Le projet de loi propose une importante refonte du code du travail, avec l’insertion de soixante et un « principes essentiels », issus des travaux de la commission confiée à Robert Badinter.
L’idée centrale est de définir d’une part le principe général (« ordre public »), les possibilités de négociation (« champ de la négociation collective ») et les règles qui s’appliquent à défaut d’accord (« dispositions supplétives »). Une très large place est laissée à l’accord non plus par branche d’activité, mais au sein de chaque entreprise.
QUI PROPOSAIT CELA ?
La réforme du code du travail est demandée depuis des années par le Medef, qui n’a de cesse de souligner l’inflation d’articles dans ledit code et de proposer des réformes allant dans le sens d’une négociation entreprise par entreprise — comme par exemple dans le recueil de propositions de son président, Pierre Gattaz, « Un million d’emplois, c’est possible ».

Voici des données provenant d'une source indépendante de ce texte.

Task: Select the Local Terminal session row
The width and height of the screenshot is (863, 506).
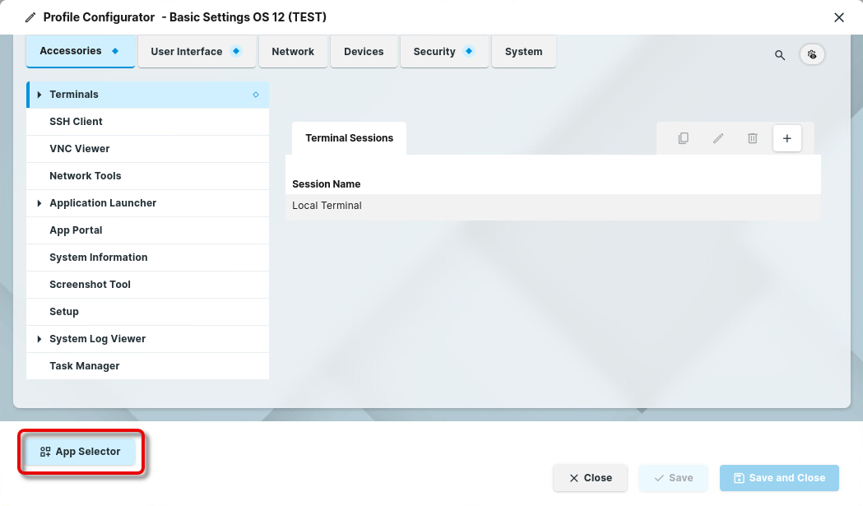Action: [551, 206]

Quant à l’idée de négocier avant tout au sein de chaque entreprise, on la retrouve parmi les idées phares de… l’UMP. Dans une proposition de loi de 2014, ceux qui ne s’appelaient pas encore Les Républicains proposaient déjà « la priorité aux accords dans les entreprises par rapport aux accords de branche ».
2. Primauté aux accords d’entreprise : une vieille demande du Medef, inscrite au programme de Nicolas Sarkozy en 2012
QUE DIT LE PROJET DE LOI ?
Le projet de loi ouvre aussi la possibilité, à défaut d’accord collectif dans l’entreprise, de conduire des accords individuels sur les horaires dans les entreprises de moins de cinquante salariés.
La loi change aussi les règles de validité des accords d’entreprise, qui seront supérieurs aux contrats de travail, supprimant notamment la clause qui permettait à un syndicat majoritaire de s’y opposer, pour instaurer une règle de majorité (les syndicats signataires doivent représenter 50 % des salariés, à partir de 30 % ils peuvent organiser une consultation visant à valider l’accord).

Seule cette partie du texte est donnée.